0

I have observed that camelot is not detecting nested tables in the sample document I have. In the image attached, I'm getting only one table extracted as whole. Is there anyway using which we can detect the inner tables as well?

enter image description here

Megha Sirisilla
  • 151
  • 2
  • 12
  • Please explain better what is the desired output and show what you tried. In any case, you can manually specify a list of table_areas, each one for every tables (https://camelot-py.readthedocs.io/en/master/user/advanced.html#specify-table-areas). – Stefano Fiorucci - anakin87 Dec 23 '21 at 09:29
  • I want the inner tables, i.e. Fee Schedule table to be detected along with the other tables like Contract Timelines, etc. Now when I pass the pdf to camelot, it just gives me one whole table below the line 'The contract is extracted between ABCD ....'. I know we can pass table_regions or table_areas but I don't to opt for that. I have other pdfs which differ from this. I want a generalised solution, if there is one that. – Megha Sirisilla Dec 23 '21 at 10:23
  • Ok.
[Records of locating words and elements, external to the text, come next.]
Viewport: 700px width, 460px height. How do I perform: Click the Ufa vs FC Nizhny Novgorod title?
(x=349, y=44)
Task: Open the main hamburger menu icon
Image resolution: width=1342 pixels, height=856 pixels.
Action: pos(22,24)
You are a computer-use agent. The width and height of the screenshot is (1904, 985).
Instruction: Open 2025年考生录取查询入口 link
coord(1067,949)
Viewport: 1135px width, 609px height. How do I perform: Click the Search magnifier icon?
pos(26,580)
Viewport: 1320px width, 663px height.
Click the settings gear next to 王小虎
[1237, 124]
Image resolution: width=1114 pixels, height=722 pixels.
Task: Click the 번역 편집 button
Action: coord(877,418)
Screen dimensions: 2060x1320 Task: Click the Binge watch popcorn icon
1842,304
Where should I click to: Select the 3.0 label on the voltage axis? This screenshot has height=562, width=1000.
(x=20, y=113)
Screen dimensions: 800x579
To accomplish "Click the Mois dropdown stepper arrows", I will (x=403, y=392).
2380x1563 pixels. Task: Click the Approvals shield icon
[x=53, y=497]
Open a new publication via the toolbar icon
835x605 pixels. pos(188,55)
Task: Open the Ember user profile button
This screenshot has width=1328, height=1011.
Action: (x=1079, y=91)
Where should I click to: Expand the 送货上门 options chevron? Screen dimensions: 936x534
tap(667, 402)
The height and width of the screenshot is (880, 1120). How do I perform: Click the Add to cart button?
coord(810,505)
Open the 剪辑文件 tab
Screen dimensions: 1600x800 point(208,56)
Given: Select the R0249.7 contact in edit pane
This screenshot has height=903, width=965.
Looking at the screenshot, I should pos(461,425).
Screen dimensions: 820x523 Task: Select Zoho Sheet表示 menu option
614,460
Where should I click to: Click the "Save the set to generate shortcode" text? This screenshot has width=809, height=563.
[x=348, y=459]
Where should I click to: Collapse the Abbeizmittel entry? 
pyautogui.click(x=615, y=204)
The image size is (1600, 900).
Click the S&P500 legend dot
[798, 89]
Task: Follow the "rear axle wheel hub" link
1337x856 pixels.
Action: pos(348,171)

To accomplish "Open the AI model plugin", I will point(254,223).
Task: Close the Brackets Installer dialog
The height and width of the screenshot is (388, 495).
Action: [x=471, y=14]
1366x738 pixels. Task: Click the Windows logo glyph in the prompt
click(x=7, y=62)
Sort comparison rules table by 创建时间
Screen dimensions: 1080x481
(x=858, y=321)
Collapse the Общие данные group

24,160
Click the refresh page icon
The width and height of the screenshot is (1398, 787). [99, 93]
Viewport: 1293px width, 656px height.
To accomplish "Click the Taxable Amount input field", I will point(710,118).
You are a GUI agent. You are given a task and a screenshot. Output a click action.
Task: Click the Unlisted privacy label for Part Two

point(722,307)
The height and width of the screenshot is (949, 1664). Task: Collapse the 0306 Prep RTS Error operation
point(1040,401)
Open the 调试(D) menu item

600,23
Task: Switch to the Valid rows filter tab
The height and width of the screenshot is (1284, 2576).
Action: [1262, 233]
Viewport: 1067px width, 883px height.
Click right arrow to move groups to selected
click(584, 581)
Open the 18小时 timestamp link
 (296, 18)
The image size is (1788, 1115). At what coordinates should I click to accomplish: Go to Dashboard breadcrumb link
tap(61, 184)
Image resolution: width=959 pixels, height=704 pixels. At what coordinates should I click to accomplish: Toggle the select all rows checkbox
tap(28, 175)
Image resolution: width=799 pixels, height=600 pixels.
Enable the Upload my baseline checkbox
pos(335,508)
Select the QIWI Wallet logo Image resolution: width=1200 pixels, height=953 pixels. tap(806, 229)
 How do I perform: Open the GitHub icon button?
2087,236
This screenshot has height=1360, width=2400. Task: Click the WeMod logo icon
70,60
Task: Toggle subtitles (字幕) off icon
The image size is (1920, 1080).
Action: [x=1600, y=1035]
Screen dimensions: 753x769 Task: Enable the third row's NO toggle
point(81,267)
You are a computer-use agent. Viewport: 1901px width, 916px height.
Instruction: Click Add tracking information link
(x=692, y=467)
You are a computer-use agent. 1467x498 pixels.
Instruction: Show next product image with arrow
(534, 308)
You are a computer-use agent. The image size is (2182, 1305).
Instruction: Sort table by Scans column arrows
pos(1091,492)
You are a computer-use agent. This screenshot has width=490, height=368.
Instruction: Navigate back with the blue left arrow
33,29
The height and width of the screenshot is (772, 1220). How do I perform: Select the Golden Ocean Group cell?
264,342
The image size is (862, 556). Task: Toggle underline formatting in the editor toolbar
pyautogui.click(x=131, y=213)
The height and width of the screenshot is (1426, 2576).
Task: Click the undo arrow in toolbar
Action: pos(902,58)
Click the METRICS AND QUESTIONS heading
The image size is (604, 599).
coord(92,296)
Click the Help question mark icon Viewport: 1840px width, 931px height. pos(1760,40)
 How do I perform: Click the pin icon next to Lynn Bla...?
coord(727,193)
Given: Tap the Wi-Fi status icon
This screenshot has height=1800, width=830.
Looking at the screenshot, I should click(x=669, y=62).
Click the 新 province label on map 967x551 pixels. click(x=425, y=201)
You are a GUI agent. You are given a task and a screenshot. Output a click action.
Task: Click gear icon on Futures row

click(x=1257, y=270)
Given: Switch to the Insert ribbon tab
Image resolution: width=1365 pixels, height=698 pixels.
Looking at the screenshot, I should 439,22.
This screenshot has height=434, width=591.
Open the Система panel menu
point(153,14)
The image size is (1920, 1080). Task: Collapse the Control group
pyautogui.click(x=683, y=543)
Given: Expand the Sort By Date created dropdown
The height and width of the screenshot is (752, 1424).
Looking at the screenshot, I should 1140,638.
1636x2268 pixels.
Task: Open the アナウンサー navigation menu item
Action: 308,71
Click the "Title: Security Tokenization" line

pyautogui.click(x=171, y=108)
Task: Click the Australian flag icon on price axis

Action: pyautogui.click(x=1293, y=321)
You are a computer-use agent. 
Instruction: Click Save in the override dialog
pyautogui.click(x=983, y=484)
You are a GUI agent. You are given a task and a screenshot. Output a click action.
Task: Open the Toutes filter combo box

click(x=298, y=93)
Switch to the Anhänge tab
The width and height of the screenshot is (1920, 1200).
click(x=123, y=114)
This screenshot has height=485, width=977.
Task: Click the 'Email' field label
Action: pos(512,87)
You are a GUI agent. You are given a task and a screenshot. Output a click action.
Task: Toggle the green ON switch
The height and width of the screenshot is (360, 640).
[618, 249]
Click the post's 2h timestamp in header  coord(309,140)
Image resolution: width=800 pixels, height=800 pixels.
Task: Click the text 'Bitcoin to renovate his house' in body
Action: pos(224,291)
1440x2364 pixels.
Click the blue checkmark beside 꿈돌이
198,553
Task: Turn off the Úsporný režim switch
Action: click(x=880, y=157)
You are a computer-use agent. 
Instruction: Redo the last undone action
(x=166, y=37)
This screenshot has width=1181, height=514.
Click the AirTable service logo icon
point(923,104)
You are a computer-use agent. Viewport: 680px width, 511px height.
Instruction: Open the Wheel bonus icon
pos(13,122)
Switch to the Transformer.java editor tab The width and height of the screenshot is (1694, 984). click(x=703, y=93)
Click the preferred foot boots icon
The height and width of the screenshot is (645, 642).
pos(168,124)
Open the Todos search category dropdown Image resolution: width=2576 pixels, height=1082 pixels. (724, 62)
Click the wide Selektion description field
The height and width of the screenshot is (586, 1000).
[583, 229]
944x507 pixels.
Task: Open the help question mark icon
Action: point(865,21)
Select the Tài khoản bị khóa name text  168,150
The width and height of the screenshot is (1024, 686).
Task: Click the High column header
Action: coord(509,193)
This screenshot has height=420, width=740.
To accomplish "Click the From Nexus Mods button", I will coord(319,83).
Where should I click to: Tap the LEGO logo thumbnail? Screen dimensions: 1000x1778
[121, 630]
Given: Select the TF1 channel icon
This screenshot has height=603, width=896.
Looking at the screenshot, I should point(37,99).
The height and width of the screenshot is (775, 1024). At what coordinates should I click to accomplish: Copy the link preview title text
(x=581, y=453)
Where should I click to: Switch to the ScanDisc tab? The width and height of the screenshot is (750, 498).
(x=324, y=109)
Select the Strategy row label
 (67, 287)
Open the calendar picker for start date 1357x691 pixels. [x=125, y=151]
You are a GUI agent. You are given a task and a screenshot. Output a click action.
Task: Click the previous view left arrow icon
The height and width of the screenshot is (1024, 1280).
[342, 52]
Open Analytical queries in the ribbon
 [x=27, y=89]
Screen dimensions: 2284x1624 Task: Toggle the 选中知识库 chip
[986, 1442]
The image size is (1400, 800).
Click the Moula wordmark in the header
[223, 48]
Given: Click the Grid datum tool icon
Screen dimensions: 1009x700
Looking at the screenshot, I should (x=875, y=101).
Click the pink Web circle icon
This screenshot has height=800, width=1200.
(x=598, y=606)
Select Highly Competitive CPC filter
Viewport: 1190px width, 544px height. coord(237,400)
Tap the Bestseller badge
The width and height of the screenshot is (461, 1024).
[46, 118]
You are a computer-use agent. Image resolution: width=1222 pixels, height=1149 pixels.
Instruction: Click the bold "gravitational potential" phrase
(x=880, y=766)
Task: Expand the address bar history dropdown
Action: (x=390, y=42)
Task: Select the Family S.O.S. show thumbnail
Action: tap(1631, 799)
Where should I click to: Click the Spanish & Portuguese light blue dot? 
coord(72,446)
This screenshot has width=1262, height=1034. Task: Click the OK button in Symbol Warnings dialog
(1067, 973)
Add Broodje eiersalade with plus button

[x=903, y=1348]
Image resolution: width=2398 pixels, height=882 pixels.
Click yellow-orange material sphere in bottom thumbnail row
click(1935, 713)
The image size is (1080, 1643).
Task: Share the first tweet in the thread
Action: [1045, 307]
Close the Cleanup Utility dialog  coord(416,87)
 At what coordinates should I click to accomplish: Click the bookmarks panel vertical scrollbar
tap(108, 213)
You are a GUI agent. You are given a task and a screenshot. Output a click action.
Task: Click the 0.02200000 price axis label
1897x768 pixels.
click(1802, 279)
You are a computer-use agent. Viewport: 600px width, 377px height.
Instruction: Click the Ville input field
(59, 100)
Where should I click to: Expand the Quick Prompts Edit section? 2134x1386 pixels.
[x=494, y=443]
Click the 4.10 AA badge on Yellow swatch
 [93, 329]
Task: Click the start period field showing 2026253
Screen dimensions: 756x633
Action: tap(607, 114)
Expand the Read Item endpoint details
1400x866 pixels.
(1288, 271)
You can try to pass `table_regions` (https://camelot-py.readthedocs.io/en/master/user/advanced.html#specify-table-regions), specifying a fixed restricted part of the page. Maybe if you exclude outer lines, the detection would be more similar to the desired result... Let me know if this works... – Stefano Fiorucci - anakin87 Dec 23 '21 at 10:31
  • Yes. This solution works. I have tried it with table_regions specified. But there is no way we will get it without specifying table_regiogs, right? As in I have many other pdfs too which have straightforward tables unlike this one. I wanted a generalised solution for that reason. I guess I have to check the lines on the pdf and then apply table_regions accordingly. – Megha Sirisilla Dec 23 '21 at 10:58
  • If you are lucky, the table region is the same in the various documents. Maybe, I'm going to write an answer, starting from my last comment... – Stefano Fiorucci - anakin87 Dec 23 '21 at 11:13
  • Yes. I need to look into all the sample pdfs I have and come to a conclusion. Thanks for your suggestion though. – Megha Sirisilla Dec 23 '21 at 11:48
  • If useful, please accept/upvote my answer. – Stefano Fiorucci - anakin87 Jan 02 '22 at 17:57

1 Answers1

0

To programmatically extract internal tables only, you can try passing table_regions parameter, specifying a fixed limited part of the page.

When table_regions is specified, Camelot will only analyze the specified regions to look for tables.